Element and text position data:

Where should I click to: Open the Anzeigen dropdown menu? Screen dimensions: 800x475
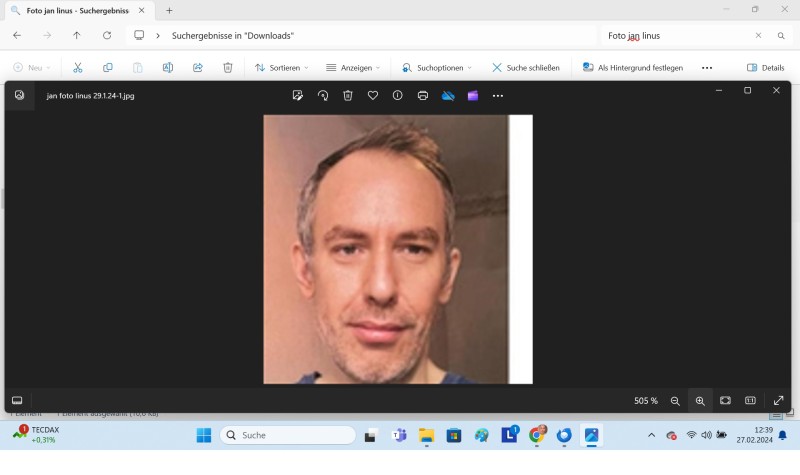(353, 67)
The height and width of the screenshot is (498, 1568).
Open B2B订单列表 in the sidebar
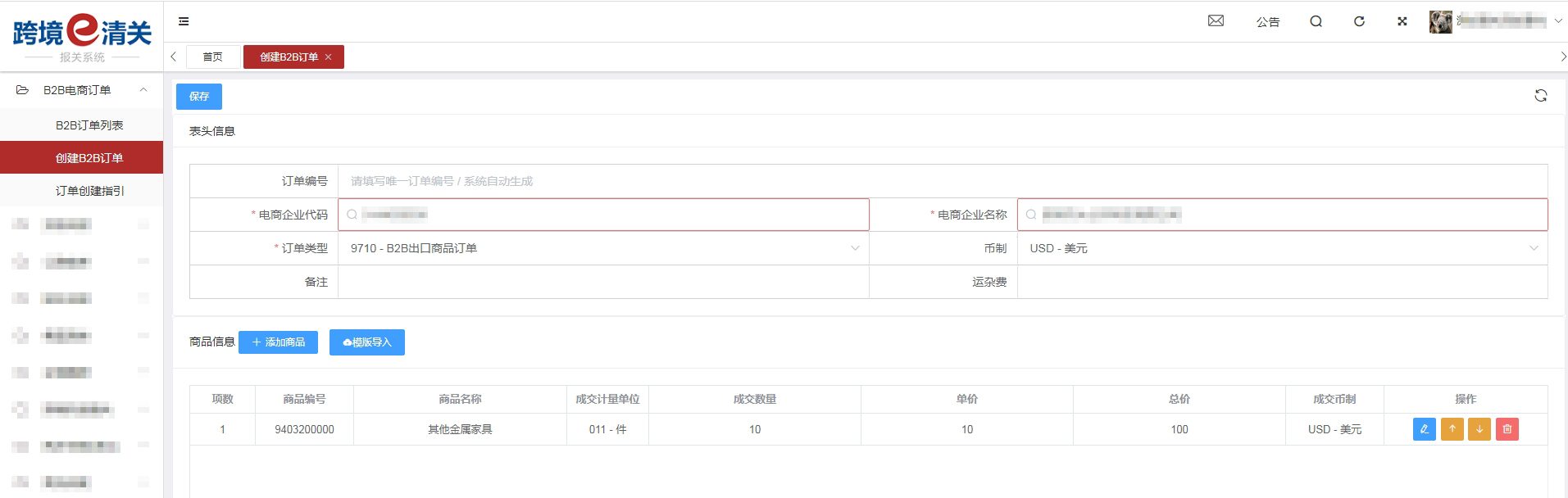(x=89, y=125)
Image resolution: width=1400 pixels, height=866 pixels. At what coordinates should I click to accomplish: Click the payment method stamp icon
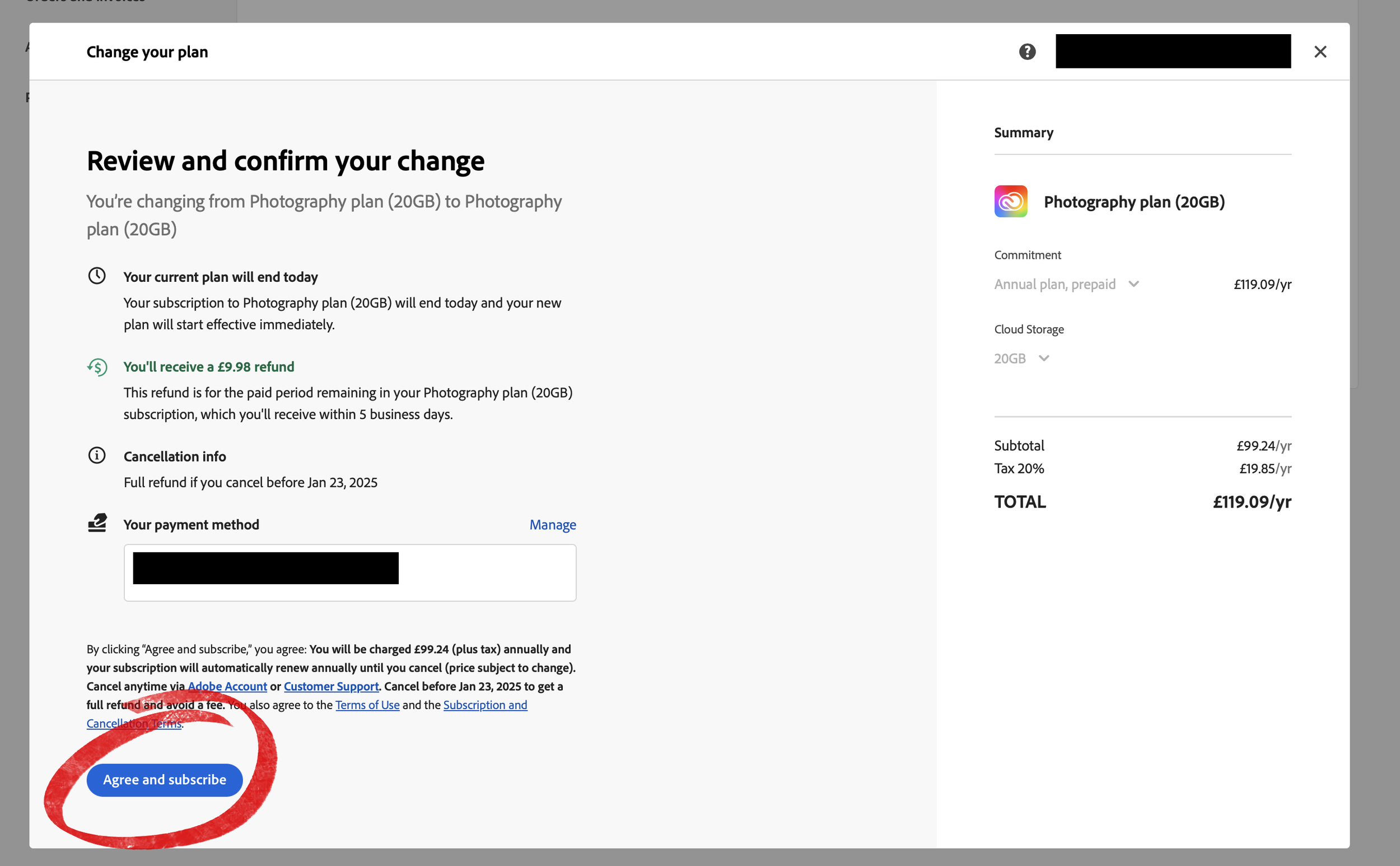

§ **Given exercise**
Output each line of text in the records above as a JSON list of strings, with one string per line and blank lines omitted. Leave the pictures out of the list.

§ **Exercise solution**
[
  "Where should I click to: Open the Anzeigen dropdown menu? Screen dimensions: 800x475",
  "(353, 67)",
  "The height and width of the screenshot is (498, 1568).",
  "Open B2B订单列表 in the sidebar",
  "(x=89, y=125)",
  "Image resolution: width=1400 pixels, height=866 pixels. At what coordinates should I click to accomplish: Click the payment method stamp icon"
]